- Work task:
Retype the full listing without altering anything.
[Supplied material]
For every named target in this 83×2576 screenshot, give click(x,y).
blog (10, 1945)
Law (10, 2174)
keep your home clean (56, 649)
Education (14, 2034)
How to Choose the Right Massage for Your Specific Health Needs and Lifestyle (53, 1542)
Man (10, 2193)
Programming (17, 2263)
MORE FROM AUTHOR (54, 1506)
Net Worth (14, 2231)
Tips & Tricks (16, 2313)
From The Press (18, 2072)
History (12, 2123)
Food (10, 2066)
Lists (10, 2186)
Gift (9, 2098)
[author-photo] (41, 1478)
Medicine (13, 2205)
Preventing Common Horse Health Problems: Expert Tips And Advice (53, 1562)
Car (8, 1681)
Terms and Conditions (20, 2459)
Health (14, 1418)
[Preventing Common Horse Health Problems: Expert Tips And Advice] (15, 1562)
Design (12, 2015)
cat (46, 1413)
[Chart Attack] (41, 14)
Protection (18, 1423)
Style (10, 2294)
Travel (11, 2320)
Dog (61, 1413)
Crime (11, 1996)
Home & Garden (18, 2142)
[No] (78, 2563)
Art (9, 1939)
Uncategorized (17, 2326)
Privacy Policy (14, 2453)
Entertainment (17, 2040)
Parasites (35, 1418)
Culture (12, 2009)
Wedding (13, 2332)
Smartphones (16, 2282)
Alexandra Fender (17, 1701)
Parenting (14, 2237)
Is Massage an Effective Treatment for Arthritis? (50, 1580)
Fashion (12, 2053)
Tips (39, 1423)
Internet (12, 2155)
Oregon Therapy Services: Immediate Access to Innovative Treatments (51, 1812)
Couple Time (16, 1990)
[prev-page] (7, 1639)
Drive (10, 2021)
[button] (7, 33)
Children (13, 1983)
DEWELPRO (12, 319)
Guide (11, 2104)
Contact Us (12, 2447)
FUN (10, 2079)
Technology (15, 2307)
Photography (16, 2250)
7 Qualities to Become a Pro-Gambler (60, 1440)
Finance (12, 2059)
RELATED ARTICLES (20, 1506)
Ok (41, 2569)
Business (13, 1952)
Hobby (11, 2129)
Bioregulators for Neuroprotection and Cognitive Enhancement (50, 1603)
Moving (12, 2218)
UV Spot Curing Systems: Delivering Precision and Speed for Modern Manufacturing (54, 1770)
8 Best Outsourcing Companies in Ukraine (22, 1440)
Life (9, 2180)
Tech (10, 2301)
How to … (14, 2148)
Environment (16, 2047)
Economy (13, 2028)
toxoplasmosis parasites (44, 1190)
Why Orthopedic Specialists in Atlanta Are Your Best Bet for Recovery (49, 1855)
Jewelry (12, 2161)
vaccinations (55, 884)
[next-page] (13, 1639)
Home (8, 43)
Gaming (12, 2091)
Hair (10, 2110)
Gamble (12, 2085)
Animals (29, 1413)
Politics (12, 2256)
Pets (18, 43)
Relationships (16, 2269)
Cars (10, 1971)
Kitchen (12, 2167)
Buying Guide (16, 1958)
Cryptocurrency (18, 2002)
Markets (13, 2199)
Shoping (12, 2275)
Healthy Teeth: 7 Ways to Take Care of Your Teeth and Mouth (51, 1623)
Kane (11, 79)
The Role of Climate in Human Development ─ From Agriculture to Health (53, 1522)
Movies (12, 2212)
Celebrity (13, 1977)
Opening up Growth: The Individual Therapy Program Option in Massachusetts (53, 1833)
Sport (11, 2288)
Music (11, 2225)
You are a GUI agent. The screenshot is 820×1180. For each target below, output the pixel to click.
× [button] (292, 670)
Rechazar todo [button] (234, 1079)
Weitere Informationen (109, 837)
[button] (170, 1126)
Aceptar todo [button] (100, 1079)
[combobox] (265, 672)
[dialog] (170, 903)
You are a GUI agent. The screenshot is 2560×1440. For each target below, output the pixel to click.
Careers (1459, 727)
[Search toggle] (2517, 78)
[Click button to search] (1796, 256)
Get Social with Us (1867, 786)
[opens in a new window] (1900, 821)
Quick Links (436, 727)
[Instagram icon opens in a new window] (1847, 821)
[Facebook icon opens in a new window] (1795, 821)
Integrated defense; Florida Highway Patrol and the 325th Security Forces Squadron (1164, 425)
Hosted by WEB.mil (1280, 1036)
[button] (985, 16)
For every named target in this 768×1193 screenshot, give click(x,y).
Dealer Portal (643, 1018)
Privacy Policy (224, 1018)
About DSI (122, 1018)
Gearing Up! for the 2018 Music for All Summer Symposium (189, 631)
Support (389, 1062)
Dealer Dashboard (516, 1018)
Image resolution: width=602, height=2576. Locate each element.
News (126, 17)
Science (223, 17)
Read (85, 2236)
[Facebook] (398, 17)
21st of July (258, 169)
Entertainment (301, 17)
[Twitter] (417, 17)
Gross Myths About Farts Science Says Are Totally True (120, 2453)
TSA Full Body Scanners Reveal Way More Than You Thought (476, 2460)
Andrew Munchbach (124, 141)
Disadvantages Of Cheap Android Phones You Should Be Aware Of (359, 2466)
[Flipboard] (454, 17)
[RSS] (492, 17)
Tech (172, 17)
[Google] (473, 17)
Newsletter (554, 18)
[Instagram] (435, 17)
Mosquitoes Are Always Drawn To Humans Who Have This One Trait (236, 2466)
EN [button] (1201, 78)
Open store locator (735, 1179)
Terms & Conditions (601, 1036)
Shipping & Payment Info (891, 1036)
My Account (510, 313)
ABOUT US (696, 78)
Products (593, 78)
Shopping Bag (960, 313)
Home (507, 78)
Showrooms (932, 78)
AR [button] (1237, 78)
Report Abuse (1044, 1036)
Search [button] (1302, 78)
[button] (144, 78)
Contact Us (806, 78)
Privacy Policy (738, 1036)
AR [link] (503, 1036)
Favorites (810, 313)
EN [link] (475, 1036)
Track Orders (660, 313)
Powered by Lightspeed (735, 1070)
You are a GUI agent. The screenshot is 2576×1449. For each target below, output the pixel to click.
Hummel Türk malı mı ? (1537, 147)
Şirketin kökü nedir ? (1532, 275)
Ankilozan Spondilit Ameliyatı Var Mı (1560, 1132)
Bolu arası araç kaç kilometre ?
[/Supplied material]
- Answer to this exercise:
For every named target in this 83×2576 screenshot, give click(x,y).
blog (10, 1945)
Law (10, 2174)
keep your home clean (56, 649)
Education (14, 2034)
How to Choose the Right Massage for Your Specific Health Needs and Lifestyle (53, 1542)
Man (10, 2193)
Programming (17, 2263)
MORE FROM AUTHOR (54, 1506)
Net Worth (14, 2231)
Tips & Tricks (16, 2313)
From The Press (18, 2072)
History (12, 2123)
Food (10, 2066)
Lists (10, 2186)
Gift (9, 2098)
[author-photo] (41, 1478)
Medicine (13, 2205)
Preventing Common Horse Health Problems: Expert Tips And Advice (53, 1562)
Car (8, 1681)
Terms and Conditions (20, 2459)
Health (14, 1418)
[Preventing Common Horse Health Problems: Expert Tips And Advice] (15, 1562)
Design (12, 2015)
cat (46, 1413)
[Chart Attack] (41, 14)
Protection (18, 1423)
Style (10, 2294)
Travel (11, 2320)
Dog (61, 1413)
Crime (11, 1996)
Home & Garden (18, 2142)
[No] (78, 2563)
Art (9, 1939)
Uncategorized (17, 2326)
Privacy Policy (14, 2453)
Entertainment (17, 2040)
Parasites (35, 1418)
Culture (12, 2009)
Wedding (13, 2332)
Smartphones (16, 2282)
Alexandra Fender (17, 1701)
Parenting (14, 2237)
Is Massage an Effective Treatment for Arthritis? (50, 1580)
Fashion (12, 2053)
Tips (39, 1423)
Internet (12, 2155)
Oregon Therapy Services: Immediate Access to Innovative Treatments (51, 1812)
Couple Time (16, 1990)
[prev-page] (7, 1639)
Drive (10, 2021)
[button] (7, 33)
Children (13, 1983)
DEWELPRO (12, 319)
Guide (11, 2104)
Contact Us (12, 2447)
FUN (10, 2079)
Technology (15, 2307)
Photography (16, 2250)
7 Qualities to Become a Pro-Gambler (60, 1440)
Finance (12, 2059)
RELATED ARTICLES (20, 1506)
Ok (41, 2569)
Business (13, 1952)
Hobby (11, 2129)
Bioregulators for Neuroprotection and Cognitive Enhancement (50, 1603)
Moving (12, 2218)
UV Spot Curing Systems: Delivering Precision and Speed for Modern Manufacturing (54, 1770)
8 Best Outsourcing Companies in Ukraine (22, 1440)
Life (9, 2180)
Tech (10, 2301)
How to … (14, 2148)
Environment (16, 2047)
Economy (13, 2028)
toxoplasmosis parasites (44, 1190)
Why Orthopedic Specialists in Atlanta Are Your Best Bet for Recovery (49, 1855)
Jewelry (12, 2161)
vaccinations (55, 884)
[next-page] (13, 1639)
Home (8, 43)
Gaming (12, 2091)
Hair (10, 2110)
Gamble (12, 2085)
Animals (29, 1413)
Politics (12, 2256)
Pets (18, 43)
Relationships (16, 2269)
Cars (10, 1971)
Kitchen (12, 2167)
Buying Guide (16, 1958)
Cryptocurrency (18, 2002)
Markets (13, 2199)
Shoping (12, 2275)
Healthy Teeth: 7 Ways to Take Care of Your Teeth and Mouth (51, 1623)
Kane (11, 79)
The Role of Climate in Human Development ─ From Agriculture to Health (53, 1522)
Movies (12, 2212)
Celebrity (13, 1977)
Opening up Growth: The Individual Therapy Program Option in Massachusetts (53, 1833)
Sport (11, 2288)
Music (11, 2225)
You are a GUI agent. The screenshot is 820×1180. For each target below, output the pixel to click.
× [button] (292, 670)
Rechazar todo [button] (234, 1079)
Weitere Informationen (109, 837)
[button] (170, 1126)
Aceptar todo [button] (100, 1079)
[combobox] (265, 672)
[dialog] (170, 903)
You are a GUI agent. The screenshot is 2560×1440. For each target below, output the pixel to click.
Careers (1459, 727)
[Search toggle] (2517, 78)
[Click button to search] (1796, 256)
Get Social with Us (1867, 786)
[opens in a new window] (1900, 821)
Quick Links (436, 727)
[Instagram icon opens in a new window] (1847, 821)
[Facebook icon opens in a new window] (1795, 821)
Integrated defense; Florida Highway Patrol and the 325th Security Forces Squadron (1164, 425)
Hosted by WEB.mil (1280, 1036)
[button] (985, 16)
For every named target in this 768×1193 screenshot, give click(x,y).
Dealer Portal (643, 1018)
Privacy Policy (224, 1018)
About DSI (122, 1018)
Gearing Up! for the 2018 Music for All Summer Symposium (189, 631)
Support (389, 1062)
Dealer Dashboard (516, 1018)
Image resolution: width=602, height=2576. Locate each element.
News (126, 17)
Science (223, 17)
Read (85, 2236)
[Facebook] (398, 17)
21st of July (258, 169)
Entertainment (301, 17)
[Twitter] (417, 17)
Gross Myths About Farts Science Says Are Totally True (120, 2453)
TSA Full Body Scanners Reveal Way More Than You Thought (476, 2460)
Andrew Munchbach (124, 141)
Disadvantages Of Cheap Android Phones You Should Be Aware Of (359, 2466)
[Flipboard] (454, 17)
[RSS] (492, 17)
Tech (172, 17)
[Google] (473, 17)
Newsletter (554, 18)
[Instagram] (435, 17)
Mosquitoes Are Always Drawn To Humans Who Have This One Trait (236, 2466)
EN [button] (1201, 78)
Open store locator (735, 1179)
Terms & Conditions (601, 1036)
Shipping & Payment Info (891, 1036)
My Account (510, 313)
ABOUT US (696, 78)
Products (593, 78)
Shopping Bag (960, 313)
Home (507, 78)
Showrooms (932, 78)
AR [button] (1237, 78)
Report Abuse (1044, 1036)
Search [button] (1302, 78)
[button] (144, 78)
Contact Us (806, 78)
Privacy Policy (738, 1036)
AR [link] (503, 1036)
Favorites (810, 313)
EN [link] (475, 1036)
Track Orders (660, 313)
Powered by Lightspeed (735, 1070)
You are a GUI agent. The screenshot is 2576×1449. For each target below, output the pixel to click.
Hummel Türk malı mı ? (1537, 147)
Şirketin kökü nedir ? (1532, 275)
Ankilozan Spondilit Ameliyatı Var Mı (1560, 1132)
Bolu arası araç kaç kilometre ?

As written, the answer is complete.